Please list every line in the records below that contains the string "symbol", copying each such line in full.

Entries for locating words and elements
□ □ □ □ □

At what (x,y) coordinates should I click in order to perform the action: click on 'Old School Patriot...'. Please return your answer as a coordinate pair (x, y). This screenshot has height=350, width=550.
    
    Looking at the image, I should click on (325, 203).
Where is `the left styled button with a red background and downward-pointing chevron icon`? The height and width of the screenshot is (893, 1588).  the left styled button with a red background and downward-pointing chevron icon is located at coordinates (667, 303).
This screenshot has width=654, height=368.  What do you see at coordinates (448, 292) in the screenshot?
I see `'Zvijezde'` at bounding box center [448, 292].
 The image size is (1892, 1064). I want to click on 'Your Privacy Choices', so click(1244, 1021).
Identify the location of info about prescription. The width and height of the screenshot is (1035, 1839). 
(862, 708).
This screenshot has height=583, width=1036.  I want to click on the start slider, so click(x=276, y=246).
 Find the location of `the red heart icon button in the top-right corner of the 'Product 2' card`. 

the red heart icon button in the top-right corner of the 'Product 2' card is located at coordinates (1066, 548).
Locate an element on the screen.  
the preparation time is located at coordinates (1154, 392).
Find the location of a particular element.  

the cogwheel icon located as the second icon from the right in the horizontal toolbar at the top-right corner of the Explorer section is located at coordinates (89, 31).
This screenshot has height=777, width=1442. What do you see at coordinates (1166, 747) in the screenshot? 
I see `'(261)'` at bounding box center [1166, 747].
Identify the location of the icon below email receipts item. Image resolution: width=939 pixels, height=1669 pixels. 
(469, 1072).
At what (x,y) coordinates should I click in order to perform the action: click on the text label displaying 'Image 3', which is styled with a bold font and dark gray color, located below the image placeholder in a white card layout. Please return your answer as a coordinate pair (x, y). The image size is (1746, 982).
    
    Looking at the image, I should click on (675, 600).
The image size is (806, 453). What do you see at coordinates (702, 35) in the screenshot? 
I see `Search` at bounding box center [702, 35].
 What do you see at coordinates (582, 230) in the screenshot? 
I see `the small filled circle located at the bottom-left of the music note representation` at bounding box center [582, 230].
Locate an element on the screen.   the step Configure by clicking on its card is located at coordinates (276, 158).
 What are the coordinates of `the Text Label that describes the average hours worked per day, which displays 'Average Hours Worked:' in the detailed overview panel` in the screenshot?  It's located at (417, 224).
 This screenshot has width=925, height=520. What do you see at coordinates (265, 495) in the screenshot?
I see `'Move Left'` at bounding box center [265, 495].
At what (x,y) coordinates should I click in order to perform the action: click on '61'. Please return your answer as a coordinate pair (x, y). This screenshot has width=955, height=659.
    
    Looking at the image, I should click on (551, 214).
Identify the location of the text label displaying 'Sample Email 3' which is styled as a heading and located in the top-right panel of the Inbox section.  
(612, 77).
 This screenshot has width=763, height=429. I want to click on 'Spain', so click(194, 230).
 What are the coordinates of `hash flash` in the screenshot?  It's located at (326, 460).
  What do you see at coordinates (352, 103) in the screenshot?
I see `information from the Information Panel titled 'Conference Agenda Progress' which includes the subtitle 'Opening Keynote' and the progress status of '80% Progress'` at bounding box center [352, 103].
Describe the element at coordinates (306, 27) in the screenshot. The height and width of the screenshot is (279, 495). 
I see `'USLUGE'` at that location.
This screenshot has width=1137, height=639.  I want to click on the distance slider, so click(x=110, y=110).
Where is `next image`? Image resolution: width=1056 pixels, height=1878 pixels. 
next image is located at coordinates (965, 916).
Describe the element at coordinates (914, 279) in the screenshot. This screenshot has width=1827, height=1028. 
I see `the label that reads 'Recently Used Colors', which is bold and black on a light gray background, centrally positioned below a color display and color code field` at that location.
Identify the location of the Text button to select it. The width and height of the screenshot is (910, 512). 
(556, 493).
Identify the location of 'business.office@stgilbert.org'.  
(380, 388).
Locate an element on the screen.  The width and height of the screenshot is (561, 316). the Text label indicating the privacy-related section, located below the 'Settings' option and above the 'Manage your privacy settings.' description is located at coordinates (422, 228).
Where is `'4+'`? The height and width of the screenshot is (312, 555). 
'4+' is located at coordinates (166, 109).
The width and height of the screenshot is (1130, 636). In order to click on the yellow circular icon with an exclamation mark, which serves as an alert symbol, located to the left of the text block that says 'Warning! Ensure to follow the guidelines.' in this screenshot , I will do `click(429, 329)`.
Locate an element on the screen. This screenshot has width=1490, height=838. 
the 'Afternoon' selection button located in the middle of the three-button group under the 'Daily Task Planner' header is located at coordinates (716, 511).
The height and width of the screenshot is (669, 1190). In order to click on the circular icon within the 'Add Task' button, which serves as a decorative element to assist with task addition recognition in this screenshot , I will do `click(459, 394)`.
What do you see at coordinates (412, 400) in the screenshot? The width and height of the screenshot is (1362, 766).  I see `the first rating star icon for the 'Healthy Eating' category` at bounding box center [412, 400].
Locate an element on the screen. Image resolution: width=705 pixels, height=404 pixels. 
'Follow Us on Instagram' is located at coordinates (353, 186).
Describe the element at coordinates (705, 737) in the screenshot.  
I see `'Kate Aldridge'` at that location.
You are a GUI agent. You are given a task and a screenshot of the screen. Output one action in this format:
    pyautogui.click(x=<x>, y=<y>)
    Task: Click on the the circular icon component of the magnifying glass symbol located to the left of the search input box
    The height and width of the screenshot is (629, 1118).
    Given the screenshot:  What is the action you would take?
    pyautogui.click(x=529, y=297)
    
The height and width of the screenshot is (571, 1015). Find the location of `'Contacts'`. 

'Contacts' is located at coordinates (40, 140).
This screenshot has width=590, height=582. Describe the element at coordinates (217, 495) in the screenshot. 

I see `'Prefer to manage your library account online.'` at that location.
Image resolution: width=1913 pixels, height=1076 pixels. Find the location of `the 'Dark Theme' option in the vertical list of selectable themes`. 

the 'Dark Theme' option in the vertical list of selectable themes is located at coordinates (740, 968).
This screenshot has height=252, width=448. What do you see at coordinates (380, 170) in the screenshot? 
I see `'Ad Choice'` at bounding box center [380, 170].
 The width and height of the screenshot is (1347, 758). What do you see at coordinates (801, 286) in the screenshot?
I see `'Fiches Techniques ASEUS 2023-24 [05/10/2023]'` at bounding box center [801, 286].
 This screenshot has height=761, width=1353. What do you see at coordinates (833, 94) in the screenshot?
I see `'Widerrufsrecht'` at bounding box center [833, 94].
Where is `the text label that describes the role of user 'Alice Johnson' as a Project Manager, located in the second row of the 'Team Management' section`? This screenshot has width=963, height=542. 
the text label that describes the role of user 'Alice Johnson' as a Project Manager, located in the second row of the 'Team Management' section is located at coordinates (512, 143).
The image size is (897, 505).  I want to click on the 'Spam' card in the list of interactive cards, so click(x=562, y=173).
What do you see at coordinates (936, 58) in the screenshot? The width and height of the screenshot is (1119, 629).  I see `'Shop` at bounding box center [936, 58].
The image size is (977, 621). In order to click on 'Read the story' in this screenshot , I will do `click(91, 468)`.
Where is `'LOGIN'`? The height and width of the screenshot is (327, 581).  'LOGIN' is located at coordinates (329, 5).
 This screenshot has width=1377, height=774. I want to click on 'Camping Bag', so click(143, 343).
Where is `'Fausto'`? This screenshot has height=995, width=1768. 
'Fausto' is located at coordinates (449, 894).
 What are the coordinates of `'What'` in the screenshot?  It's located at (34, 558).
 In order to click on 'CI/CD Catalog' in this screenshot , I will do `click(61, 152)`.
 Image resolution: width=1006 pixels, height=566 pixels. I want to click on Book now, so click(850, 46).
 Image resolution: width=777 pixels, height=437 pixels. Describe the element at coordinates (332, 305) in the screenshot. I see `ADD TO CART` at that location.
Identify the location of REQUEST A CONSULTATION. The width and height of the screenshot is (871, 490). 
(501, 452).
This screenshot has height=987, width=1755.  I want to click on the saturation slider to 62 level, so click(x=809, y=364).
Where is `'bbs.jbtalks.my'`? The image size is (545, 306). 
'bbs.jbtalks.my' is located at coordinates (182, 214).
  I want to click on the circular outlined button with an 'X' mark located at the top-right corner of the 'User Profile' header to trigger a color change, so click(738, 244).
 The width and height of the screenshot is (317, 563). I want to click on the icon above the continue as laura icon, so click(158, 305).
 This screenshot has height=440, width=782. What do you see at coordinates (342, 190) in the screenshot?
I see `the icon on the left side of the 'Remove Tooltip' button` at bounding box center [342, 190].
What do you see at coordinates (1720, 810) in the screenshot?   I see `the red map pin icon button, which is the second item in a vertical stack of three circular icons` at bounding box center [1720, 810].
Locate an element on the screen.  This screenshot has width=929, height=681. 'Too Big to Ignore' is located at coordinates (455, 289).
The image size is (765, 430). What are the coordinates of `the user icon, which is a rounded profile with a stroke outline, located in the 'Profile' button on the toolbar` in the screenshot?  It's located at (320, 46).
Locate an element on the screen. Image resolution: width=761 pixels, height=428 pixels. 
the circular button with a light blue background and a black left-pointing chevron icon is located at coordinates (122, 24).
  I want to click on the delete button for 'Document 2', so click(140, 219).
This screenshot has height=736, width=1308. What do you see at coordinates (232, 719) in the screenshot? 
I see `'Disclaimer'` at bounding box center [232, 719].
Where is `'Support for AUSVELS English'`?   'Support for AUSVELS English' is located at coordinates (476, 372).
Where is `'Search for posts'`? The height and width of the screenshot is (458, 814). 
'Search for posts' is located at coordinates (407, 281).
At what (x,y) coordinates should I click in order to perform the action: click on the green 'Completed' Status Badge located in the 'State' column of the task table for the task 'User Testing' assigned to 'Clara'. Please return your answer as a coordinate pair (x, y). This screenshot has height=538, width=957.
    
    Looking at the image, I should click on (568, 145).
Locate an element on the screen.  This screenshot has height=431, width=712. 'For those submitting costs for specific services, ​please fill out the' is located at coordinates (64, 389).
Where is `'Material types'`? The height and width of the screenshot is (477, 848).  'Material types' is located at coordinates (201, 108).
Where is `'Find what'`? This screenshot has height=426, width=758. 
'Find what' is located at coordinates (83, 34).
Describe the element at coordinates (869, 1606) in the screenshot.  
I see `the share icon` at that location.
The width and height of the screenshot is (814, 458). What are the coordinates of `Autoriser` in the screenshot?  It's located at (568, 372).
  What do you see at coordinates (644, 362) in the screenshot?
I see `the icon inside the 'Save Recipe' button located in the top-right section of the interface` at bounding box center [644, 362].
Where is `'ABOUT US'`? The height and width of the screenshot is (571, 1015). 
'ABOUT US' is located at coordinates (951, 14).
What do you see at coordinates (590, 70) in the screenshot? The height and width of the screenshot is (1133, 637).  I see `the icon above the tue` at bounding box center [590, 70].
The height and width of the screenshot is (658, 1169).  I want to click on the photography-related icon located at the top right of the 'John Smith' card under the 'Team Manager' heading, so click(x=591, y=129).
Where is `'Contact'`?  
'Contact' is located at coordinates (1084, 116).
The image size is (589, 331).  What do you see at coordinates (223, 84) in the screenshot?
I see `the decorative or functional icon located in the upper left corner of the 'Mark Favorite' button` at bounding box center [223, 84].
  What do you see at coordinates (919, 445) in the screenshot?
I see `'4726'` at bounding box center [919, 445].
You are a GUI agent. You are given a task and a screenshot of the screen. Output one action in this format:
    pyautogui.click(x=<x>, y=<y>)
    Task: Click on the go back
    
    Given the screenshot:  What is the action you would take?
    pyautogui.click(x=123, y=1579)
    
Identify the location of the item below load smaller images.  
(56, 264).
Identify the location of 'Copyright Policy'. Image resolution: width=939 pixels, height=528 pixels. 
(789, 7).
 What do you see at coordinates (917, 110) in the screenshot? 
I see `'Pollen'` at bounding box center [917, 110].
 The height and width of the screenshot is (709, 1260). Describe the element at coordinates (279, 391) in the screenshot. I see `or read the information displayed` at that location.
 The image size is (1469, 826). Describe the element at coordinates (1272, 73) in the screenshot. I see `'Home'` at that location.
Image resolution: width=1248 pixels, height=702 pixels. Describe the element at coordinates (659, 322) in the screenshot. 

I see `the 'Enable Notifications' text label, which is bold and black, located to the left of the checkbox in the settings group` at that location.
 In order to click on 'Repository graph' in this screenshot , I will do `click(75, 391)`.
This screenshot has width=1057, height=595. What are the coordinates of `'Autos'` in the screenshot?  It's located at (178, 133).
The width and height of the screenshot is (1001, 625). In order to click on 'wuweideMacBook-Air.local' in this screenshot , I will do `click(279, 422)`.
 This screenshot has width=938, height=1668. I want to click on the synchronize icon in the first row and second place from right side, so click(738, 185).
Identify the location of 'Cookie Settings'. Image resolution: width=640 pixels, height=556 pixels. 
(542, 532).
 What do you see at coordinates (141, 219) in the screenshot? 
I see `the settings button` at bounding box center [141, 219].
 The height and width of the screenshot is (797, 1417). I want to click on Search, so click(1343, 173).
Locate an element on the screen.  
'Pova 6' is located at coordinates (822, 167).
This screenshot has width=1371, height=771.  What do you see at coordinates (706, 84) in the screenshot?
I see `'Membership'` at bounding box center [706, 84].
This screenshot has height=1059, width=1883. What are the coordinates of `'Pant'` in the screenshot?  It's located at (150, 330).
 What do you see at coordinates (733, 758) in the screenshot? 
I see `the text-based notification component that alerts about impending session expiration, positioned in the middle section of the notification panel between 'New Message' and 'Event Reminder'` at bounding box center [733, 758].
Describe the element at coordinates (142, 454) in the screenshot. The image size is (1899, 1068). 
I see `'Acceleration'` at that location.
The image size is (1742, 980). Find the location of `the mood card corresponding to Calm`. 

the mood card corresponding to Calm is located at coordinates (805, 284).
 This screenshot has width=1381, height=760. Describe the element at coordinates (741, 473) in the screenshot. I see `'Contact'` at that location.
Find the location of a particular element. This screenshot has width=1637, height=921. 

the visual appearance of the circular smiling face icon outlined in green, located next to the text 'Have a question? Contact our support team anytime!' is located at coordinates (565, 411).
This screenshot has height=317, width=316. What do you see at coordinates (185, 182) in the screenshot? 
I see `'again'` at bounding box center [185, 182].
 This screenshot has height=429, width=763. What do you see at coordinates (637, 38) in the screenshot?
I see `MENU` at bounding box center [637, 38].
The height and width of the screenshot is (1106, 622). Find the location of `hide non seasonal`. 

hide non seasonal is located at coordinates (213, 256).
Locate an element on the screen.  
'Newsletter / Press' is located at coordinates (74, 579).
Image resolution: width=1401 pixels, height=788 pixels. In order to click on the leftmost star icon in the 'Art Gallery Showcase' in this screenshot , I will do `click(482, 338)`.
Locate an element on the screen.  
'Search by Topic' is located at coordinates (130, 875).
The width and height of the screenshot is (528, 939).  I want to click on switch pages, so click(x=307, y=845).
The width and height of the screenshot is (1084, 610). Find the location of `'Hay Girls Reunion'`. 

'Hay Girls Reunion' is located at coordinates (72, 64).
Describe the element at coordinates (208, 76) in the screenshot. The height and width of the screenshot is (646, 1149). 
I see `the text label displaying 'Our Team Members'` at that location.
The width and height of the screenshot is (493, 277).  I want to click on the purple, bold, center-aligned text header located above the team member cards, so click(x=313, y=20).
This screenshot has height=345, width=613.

□ □ □ □ □

> THE SOLUTION:
The width and height of the screenshot is (1130, 636). In order to click on the yellow circular icon with an exclamation mark, which serves as an alert symbol, located to the left of the text block that says 'Warning! Ensure to follow the guidelines.' in this screenshot , I will do `click(429, 329)`.
    Task: Click on the the circular icon component of the magnifying glass symbol located to the left of the search input box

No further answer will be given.